===== Extracted material

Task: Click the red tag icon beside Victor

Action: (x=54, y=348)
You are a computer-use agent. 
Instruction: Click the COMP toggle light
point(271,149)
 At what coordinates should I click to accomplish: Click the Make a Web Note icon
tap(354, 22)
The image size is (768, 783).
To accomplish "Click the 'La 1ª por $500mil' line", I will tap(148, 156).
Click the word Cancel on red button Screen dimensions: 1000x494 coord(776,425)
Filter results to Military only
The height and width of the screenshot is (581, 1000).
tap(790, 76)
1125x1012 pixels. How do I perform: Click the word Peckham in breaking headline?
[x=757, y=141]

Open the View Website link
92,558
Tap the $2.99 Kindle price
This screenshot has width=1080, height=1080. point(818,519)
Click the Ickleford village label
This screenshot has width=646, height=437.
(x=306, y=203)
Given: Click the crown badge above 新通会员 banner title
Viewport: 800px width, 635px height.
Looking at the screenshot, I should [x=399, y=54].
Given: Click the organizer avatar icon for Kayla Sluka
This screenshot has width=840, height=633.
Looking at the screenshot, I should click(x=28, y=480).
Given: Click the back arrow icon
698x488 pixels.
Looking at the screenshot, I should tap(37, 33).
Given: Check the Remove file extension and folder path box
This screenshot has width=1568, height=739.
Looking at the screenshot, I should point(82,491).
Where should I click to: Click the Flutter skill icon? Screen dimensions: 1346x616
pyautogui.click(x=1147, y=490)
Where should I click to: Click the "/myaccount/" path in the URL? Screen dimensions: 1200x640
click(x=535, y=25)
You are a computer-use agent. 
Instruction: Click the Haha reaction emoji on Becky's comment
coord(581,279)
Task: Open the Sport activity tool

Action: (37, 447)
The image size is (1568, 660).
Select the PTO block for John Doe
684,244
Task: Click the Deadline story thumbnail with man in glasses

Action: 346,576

==========

## Exercise aim
Nothing above should be left out; write out every record exactly.

## Reply
Task: Click the red tag icon beside Victor

Action: (x=54, y=348)
You are a computer-use agent. 
Instruction: Click the COMP toggle light
point(271,149)
 At what coordinates should I click to accomplish: Click the Make a Web Note icon
tap(354, 22)
The image size is (768, 783).
To accomplish "Click the 'La 1ª por $500mil' line", I will tap(148, 156).
Click the word Cancel on red button Screen dimensions: 1000x494 coord(776,425)
Filter results to Military only
The height and width of the screenshot is (581, 1000).
tap(790, 76)
1125x1012 pixels. How do I perform: Click the word Peckham in breaking headline?
[x=757, y=141]

Open the View Website link
92,558
Tap the $2.99 Kindle price
This screenshot has width=1080, height=1080. point(818,519)
Click the Ickleford village label
This screenshot has width=646, height=437.
(x=306, y=203)
Given: Click the crown badge above 新通会员 banner title
Viewport: 800px width, 635px height.
Looking at the screenshot, I should [x=399, y=54].
Given: Click the organizer avatar icon for Kayla Sluka
This screenshot has width=840, height=633.
Looking at the screenshot, I should click(x=28, y=480).
Given: Click the back arrow icon
698x488 pixels.
Looking at the screenshot, I should tap(37, 33).
Given: Check the Remove file extension and folder path box
This screenshot has width=1568, height=739.
Looking at the screenshot, I should point(82,491).
Where should I click to: Click the Flutter skill icon? Screen dimensions: 1346x616
pyautogui.click(x=1147, y=490)
Where should I click to: Click the "/myaccount/" path in the URL? Screen dimensions: 1200x640
click(x=535, y=25)
You are a computer-use agent. 
Instruction: Click the Haha reaction emoji on Becky's comment
coord(581,279)
Task: Open the Sport activity tool

Action: (37, 447)
The image size is (1568, 660).
Select the PTO block for John Doe
684,244
Task: Click the Deadline story thumbnail with man in glasses

Action: 346,576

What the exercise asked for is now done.